Column: Why don’t psychics win the lottery?
Published 9:44 am Wednesday, September 6, 2017
MOULTRIE — About once a week I get an offer for a “psychic” reading. These are not local addresses so I’m wondering now if you can do this kind of mumbo jumbo over the phone or even by email. I just don’t keep up with this kind of stuff.
Of course I don’t respond to any of these offers. I don’t buy into clairvoyance or other types of hokus pokus. It would run counter to me having made good grades in college physics. Well, when I say I made good grades, what I really mean is I passed the course. I never had a big problem with basic math. My issues with math began when they involved the alphabet.
That aside, I really think promoting psychic readings via emails is rather silly. They either believe they can metaphorically “beam me up” in that context or they expect me to travel to their locations. If I believed in psychic readings, I would support the local soothsayers. Almost every community has one or two.
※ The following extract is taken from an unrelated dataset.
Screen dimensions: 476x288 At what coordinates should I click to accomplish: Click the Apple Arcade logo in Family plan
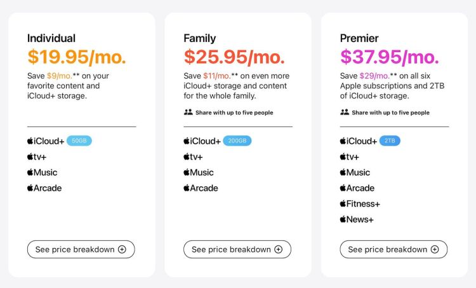[201, 188]
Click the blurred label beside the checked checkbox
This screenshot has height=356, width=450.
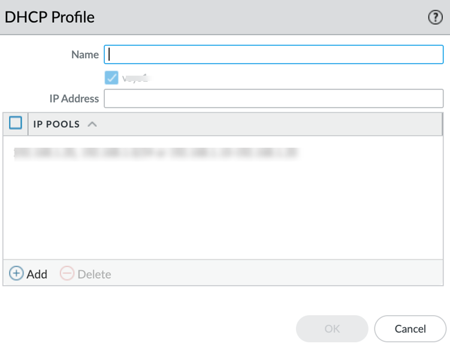135,77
As a matter of novelty, I got my palm read at a carnival many years ago. It was purely entertainment. The woman doing the reading traced the lines in my hand and told me what they meant. “This one,” she said, “means something good looms in your future.” I hated to interrupt her spiel, but I advised her that the line she was reading at that moment was where I got a treble hook caught in my hand while trying to unhook a bass. I wasn’t born with that line. She implied it was still a valid reading. I guess lines carry some sooth regardless of how they got there.
She would not be more specific about “something good,” which I felt in my case was like stating the obvious. I knew mama was going to fry chicken the next day for dinner. That was something very good. Even the fact that my car had been cranking on a regular basis was “something good,” though I always tried to park on a hill in case I had to push it off. While my friends wanted a straight shift because of a macho complex, my thoughts were a lot more basic and pragmatic. Just get me from Point A to Point B.
As a youngster, I heard all sorts of stories about psychics from the old timers. There was a story about an elderly lady in the community who could help people find stuff they had lost. And there were reports of her successes. One person had lost a watch, and supposedly it was recovered through her visions. And another regained a missing cow the same way. Now these stories were handed down to me so I would not pretend to vouch for any of them. Just folklore.
I also heard about a “water witch.” This person would walk around with a forked willow branch known as a “divining rod” and tell you where to dig your well. Supposedly the presence of water would cause the willow branch to point downward. My thought was that arthritis might do the same thing.
So if water would cause that to happen to a willow branch, it would seem that all the willows along the creek bank would be stripped of limbs and foliage as they bowed to the currents.
Also I thought this process was strange because back in those days, it seems the well was always at one end of the back porch. Wonder how a forked stick factored into that? And my experience was that about anywhere you dug in South Georgia, the hole would produce water at some level. Maybe this procedure was more applicable out west.
So in closing, I’m curious about a couple of things. If these people are really psychic, they should have known I wasn’t buying their product. And I’ve never read a headline that says, “Psychic wins lottery!” Go figure.